O Paradigma da Cor
No conjunto de obras que
o autor intitulou «Coisa Perene entre a Casa e o Crânio» existe uma substância
exemplar. Encerra algo estruturalmente paradigmático, no sentido etimológico.
Quero dizer, aqui, Paulo Romão Brás desestrutura e volta a reorganizar não para
simplificar ou edificar mas para exemplificar. Como reordenando as peças do
Lego com a intenção de introduzir no dicionário de antónimos uma nova palavra
gráfica ou um recorte simbólico inesperado. Exemplos (ou paradigmas) que se
opõem entre si para vermos mais claro.
Duas das unidades
orgânicas, a linha e a forma, ficam nitidamente aprisionadas pela terceira
circunstância: a cor. É ela que contradiz, se opõe, tornando-se mais livre e
‘paradigmática’. Suspeitamos que a obra do autor aguardava há algum tempo por
tal contradição libertadora. Da sua génese recorde-se «As Sombras Errantes»
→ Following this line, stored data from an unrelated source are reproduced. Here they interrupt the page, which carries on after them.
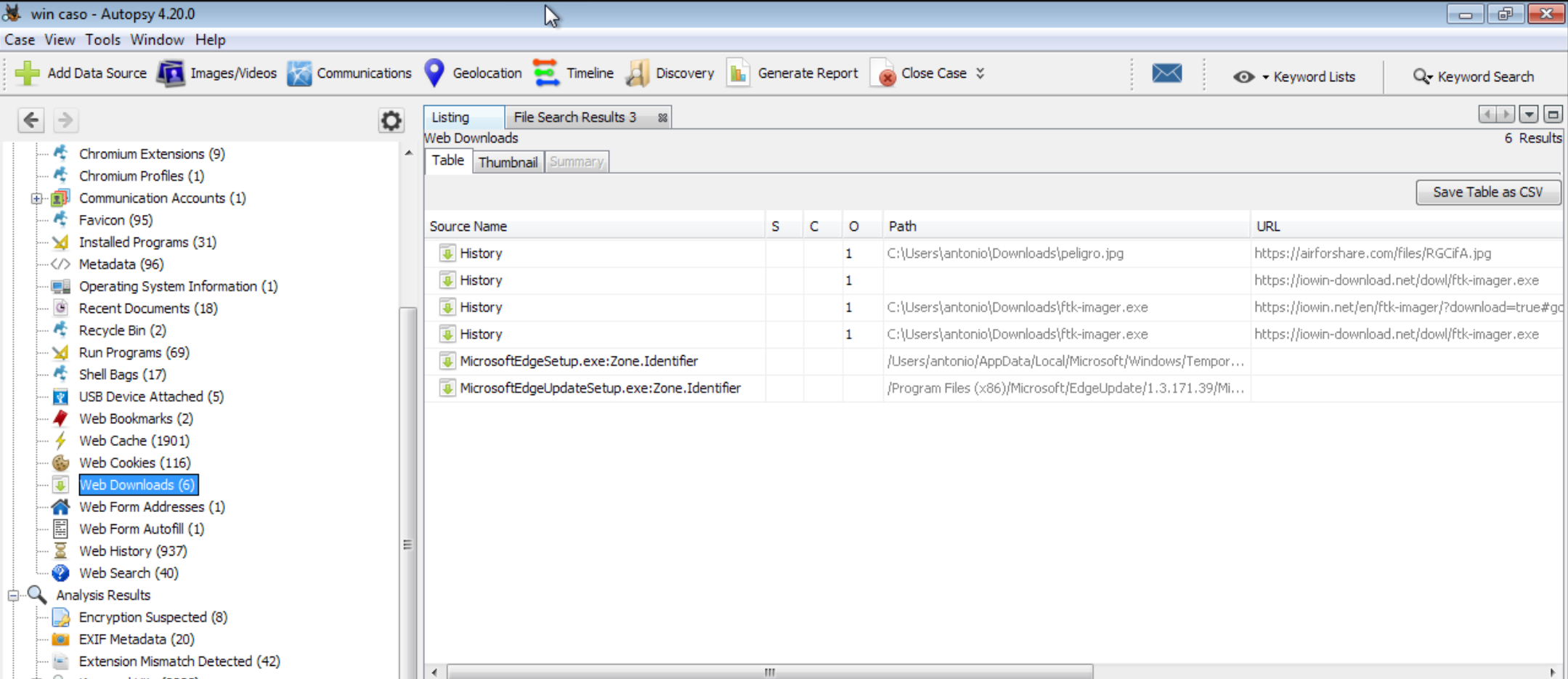Open Geolocation map window
Image resolution: width=1568 pixels, height=679 pixels.
(473, 73)
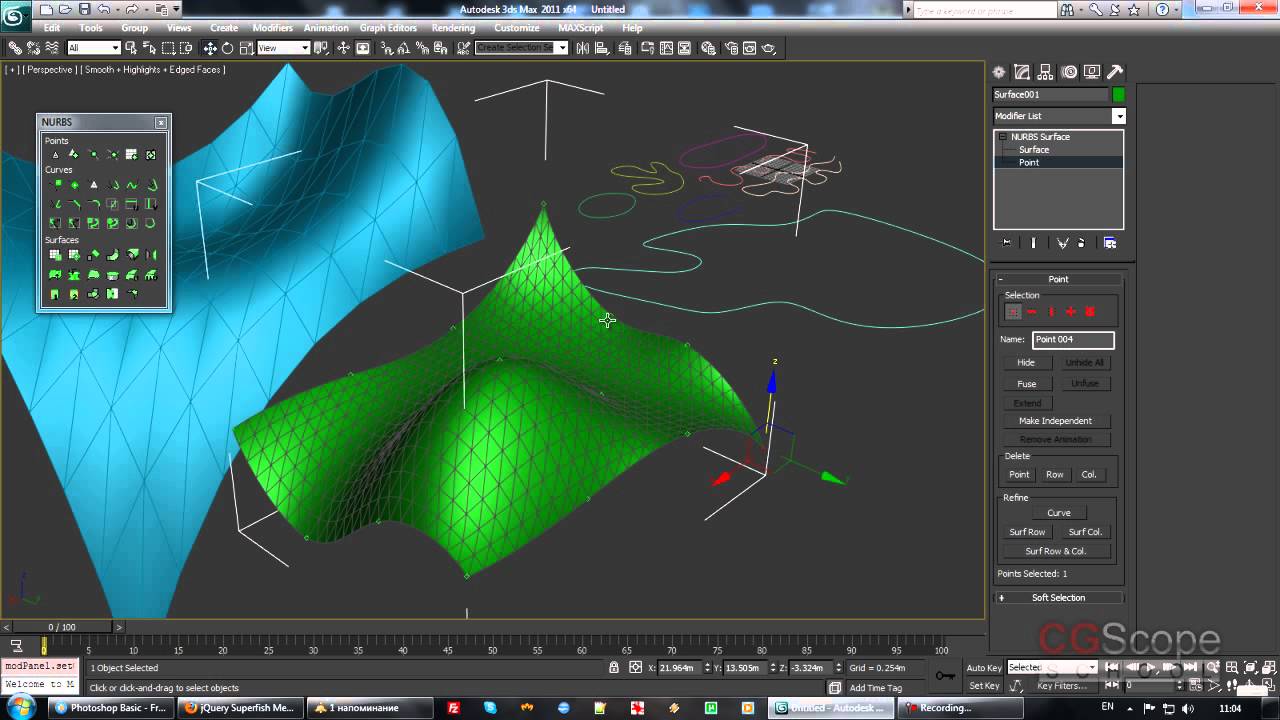1280x720 pixels.
Task: Select the Rotate tool in main toolbar
Action: coord(227,48)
(Galeria Má Arte - Aveiro, 2014) ou «Arqueologia» (Balla - Livro/CD, 2016).
As impressões sobre papel
100 x 70 cm executadas de modo quase displicente para corresponder ao trabalho
que sobre elas será executado posteriormente, sugerindo rasura, decomposição,
dúvida (pastel, acrílico, caneta,…), parecem exigir esse espaço novíssimo, mais
amplo, quase ilimitado por ausência da velha norma. As cores das peças de menor
dimensão entram para redireccionar as primeiras. As demais obras, a três
dimensões, não se apelidarão ‘esculturas’ mas simplesmente exemplos de um olhar
mais físico, mais centrado na referida evolução cromática. Paradigma da luz.
Tal como a ‘arquitectura’
de Fernand Léger desejava libertar-se do formalismo sentimental da figura
humana, planificando-a, adoçando-lhe os vértices cubistas, para a elevar ao
superior termo pictórico da abstracção, também Paulo Romão Brás tende a
reorientar as linhas recortadas em planos diferentes e profundidades de campo
quase paralelas. São contornos curvos ou rectilíneos do presente de certos
objectos reais que deixam o olhar do leitor entrar num ‘país das maravilhas’
futurista, descobrindo aí, alternadamente, o seu-nosso amor, o seu-nosso temor.
Talvez, antes, para chegar à planificação do passado, refazendo a nossa memória
insuspeita, desconexa e onírica.
Encontramos em «Coisa
Perene entre a Casa e o Crânio» o ponto e a vírgula de um sintagma
esclarecedor, porque exemplificativo. «Descubra o que está por trás!» A frase
que nos guiará nesse jogo infantil do troca-pernas-e-cabeças da estética formal
entre as linhas, as formas e as cores de Paulo Romão Brás.